— Task directions —
Both the line containing "The height and width of the screenshot is (651, 651)." and the line containing "Viewport: 1214px width, 615px height." belong to the span. Output exactly that span from the listing below, and nothing outside it.

— Input data —
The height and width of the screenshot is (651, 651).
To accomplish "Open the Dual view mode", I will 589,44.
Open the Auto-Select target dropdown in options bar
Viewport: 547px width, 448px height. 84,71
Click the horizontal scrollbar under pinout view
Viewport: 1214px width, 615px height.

...

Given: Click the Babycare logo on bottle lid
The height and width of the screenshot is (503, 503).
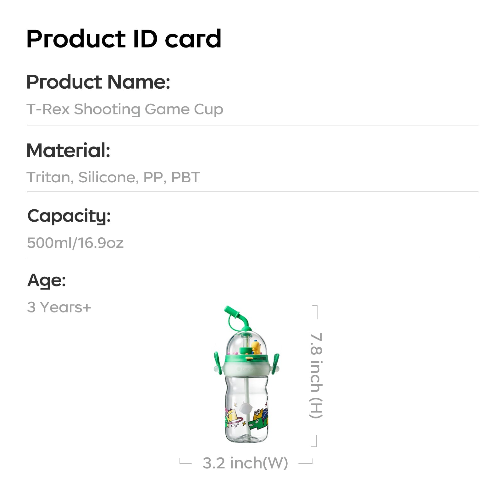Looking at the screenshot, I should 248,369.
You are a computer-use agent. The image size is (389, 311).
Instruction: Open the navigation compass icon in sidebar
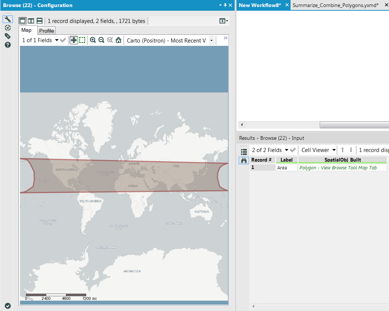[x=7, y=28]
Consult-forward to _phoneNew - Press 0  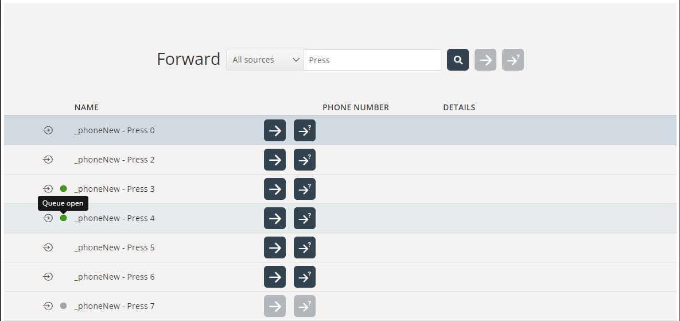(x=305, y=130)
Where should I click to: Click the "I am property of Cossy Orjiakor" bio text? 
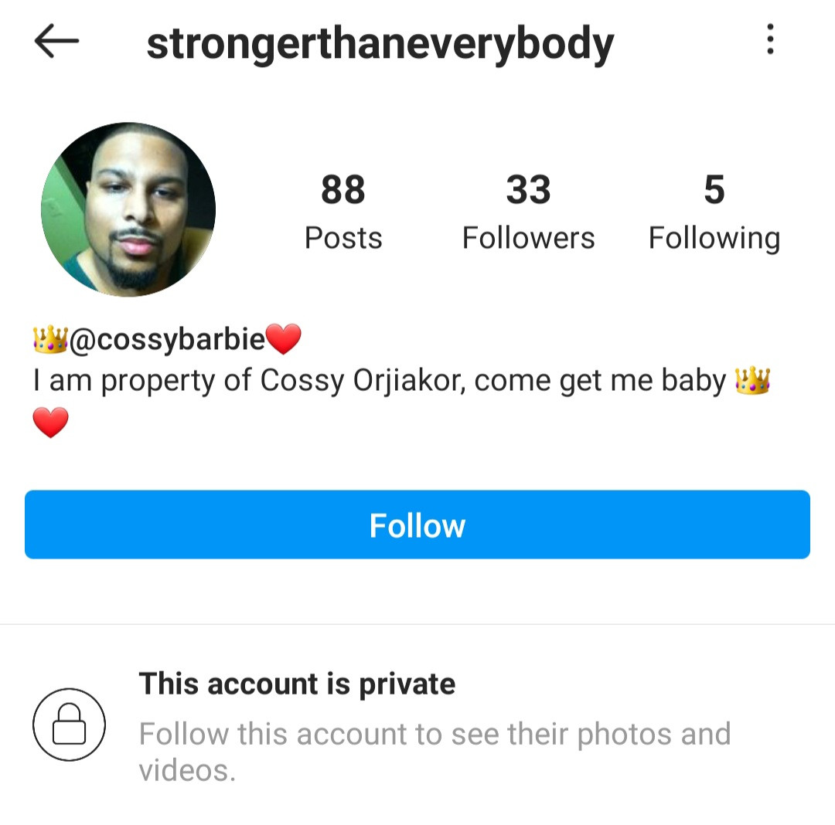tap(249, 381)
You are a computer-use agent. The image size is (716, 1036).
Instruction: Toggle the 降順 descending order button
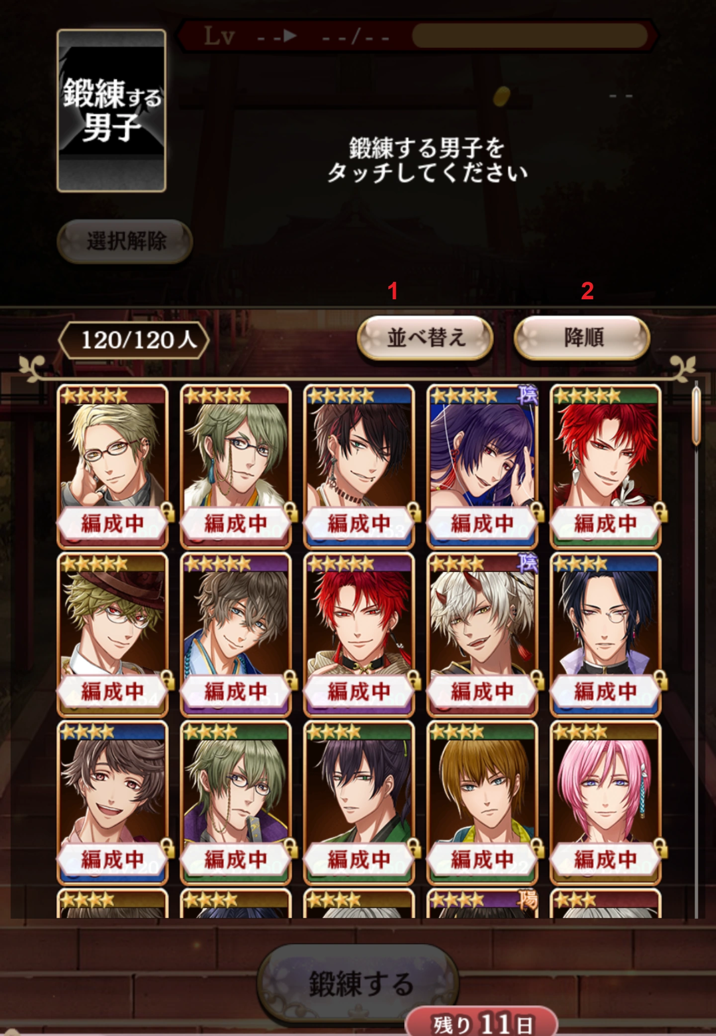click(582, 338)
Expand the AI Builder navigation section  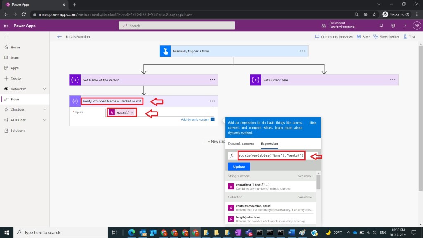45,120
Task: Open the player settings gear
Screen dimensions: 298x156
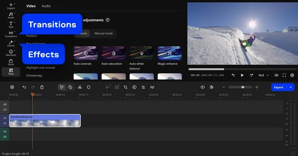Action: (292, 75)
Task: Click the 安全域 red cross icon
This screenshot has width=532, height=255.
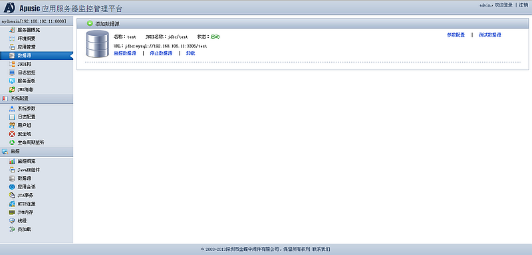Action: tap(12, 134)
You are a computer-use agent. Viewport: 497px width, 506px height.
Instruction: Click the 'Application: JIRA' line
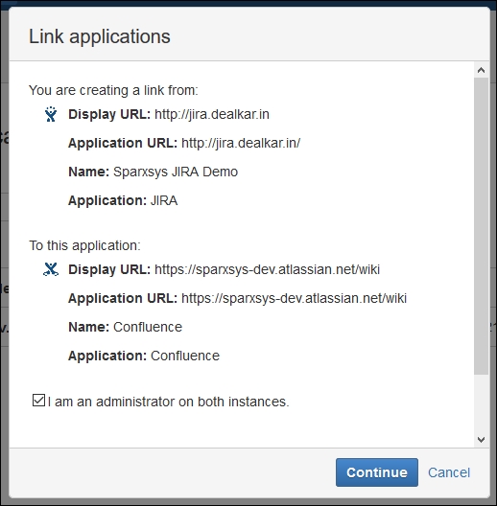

— Output of the task —
The height and width of the screenshot is (651, 651).
To accomplish "Open the Dual view mode", I will 589,44.
Open the Auto-Select target dropdown in options bar
Viewport: 547px width, 448px height. 84,71
Click the horizontal scrollbar under pinout view
Viewport: 1214px width, 615px height.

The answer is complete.